Note: the techniques described in this page are obsolete. For users of RocksDB 5.18+, the native DeleteRange function is a better alternative for all known use cases.

    In many cases, people want to drop a range of keys. For example, in MyRocks, we encoded rows from one table by prefixing with table ID, so that when we need to drop a table, all keys with the prefix needs to be dropped. For another example, if we store different attributes of a user with key with the format [user_id][attribute_id], then if a user deletes the account, we need to delete all the keys prefixing [user_id].

    The standard way of deleting those keys is to iterate through all of them and issue Delete() to them one by one. This approach works when the number of keys to delete is not large. However, there are two potential drawbacks of this solution:

    • the space occupied by the data will not be reclaimed immediately. We'll wait for compaction to clean up the data. This is usually a concern when the range to delete takes a significant amount of space of the database.
    • the chunk of tombstones may slow down iterators.There are two other ways you can do to delete keys from a range:

    The first way is to issue a DeleteFilesInRange() to the range. The command will remove all SST files only containing keys in the range to delete. For a large chunk, it will immediately reclaim most space, so it is a good solution to problem 1. One thing needs to be taken care of is that after the operations, some keys in the range may still exist in the database. If you want to remove all of them, you should follow up with other operations, but it can be done in a slower pace. Also, be aware that, DeleteFilesInRange() will be removed despite of existing snapshots, so you shouldn't expect to be able to read data from the range using existing snapshots any more.

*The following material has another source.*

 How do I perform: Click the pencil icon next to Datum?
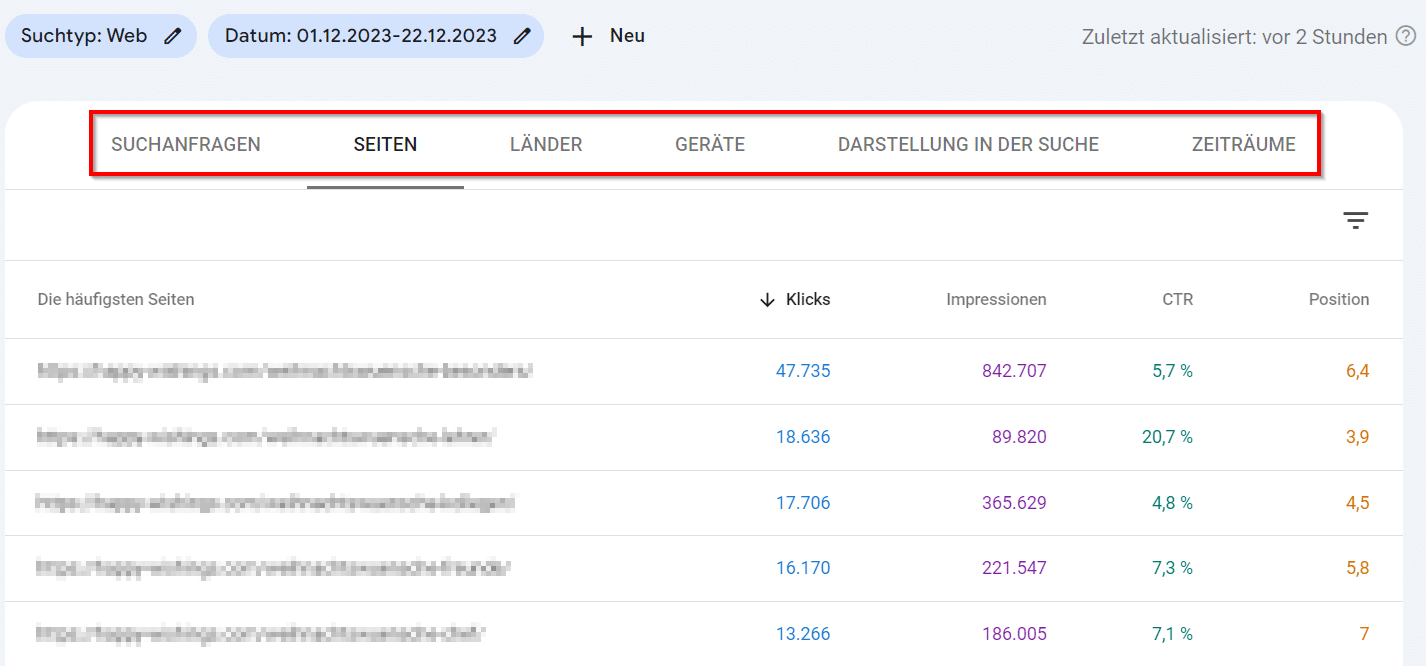pos(522,35)
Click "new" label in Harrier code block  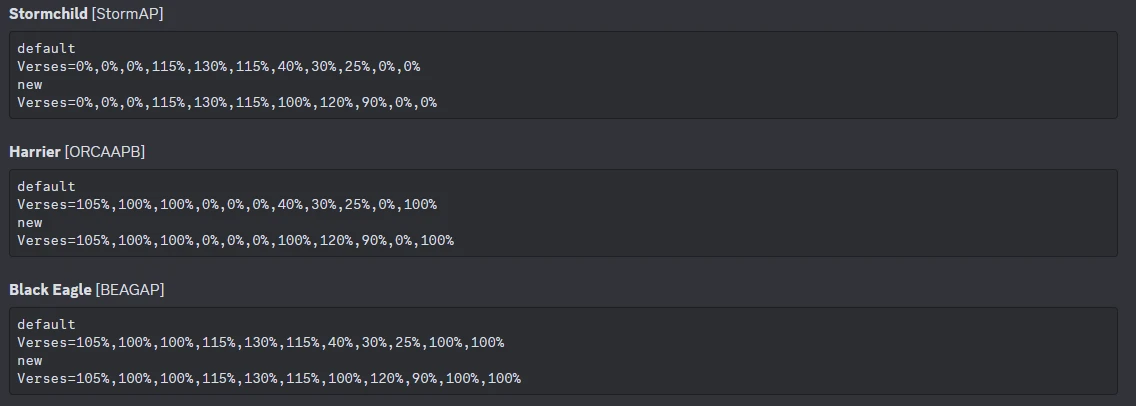coord(30,222)
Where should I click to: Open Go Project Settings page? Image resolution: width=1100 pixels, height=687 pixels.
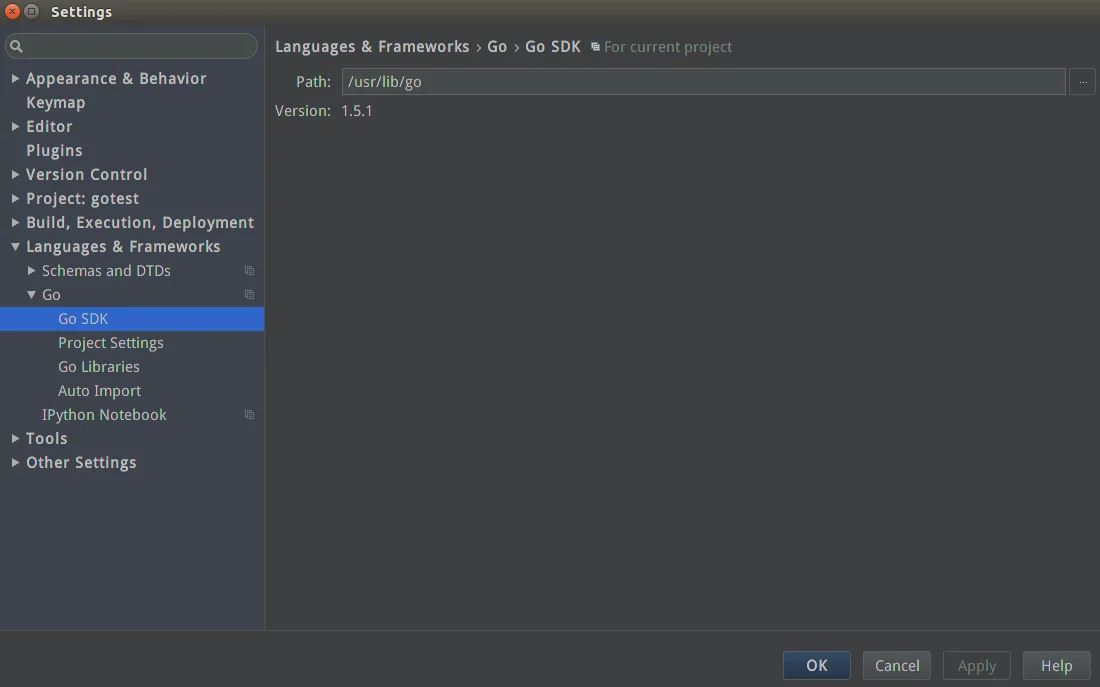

    Another way is to apply compaction filter together with CompactRange(). You can write a compaction filter that can filter out keys from deleted range. When you want to delete keys from a range, call CompactRange() for the range to delete. While the compaction finishes, the keys will be dropped. We recommend you to turn CompactionFilter::IgnoreSnapshots() to true to make sure keys are dropped even if you have outstanding snapshots. Otherwise, you may not be able to fully remove all the keys in the range from the system. This approach can also solve the problem of reclaiming data, but it introduces more I/Os than the DeleteFilesInRange() approach. However, DeleteFilesInRange() cannot remove all the data in the range. So a better way is to first apply DeleteFilesInRange(), and then issue CompactRange() with compaction filter.

    Problem 2 is a harder problem to solve. One way is to apply DeleteFilesInRange() + CompactRange() so that all keys and tombstones for the range are dropped. It works for large ranges, but it is too expensive if we frequently drop small ranges. The reason is that DeleteFilesInRange() is unlikely to delete any file and CompactRange() will delete far more data than needed because it needs to execute compactions against all SST files containing any key in the deletion rang. For the use cases where CompactRange() is too expensive, there are still two ways to reduce the harm:

    • if you never overwrite existing keys, you can try to use DB::SingleDelete() instead of Delete() to kill tombstones sooner. Tombstones will be dropped after it meets the original keys, rather than compacted to the last level.
    • use NewCompactOnDeletionCollectorFactory() to speed up compaction when there are chunks of tombstones.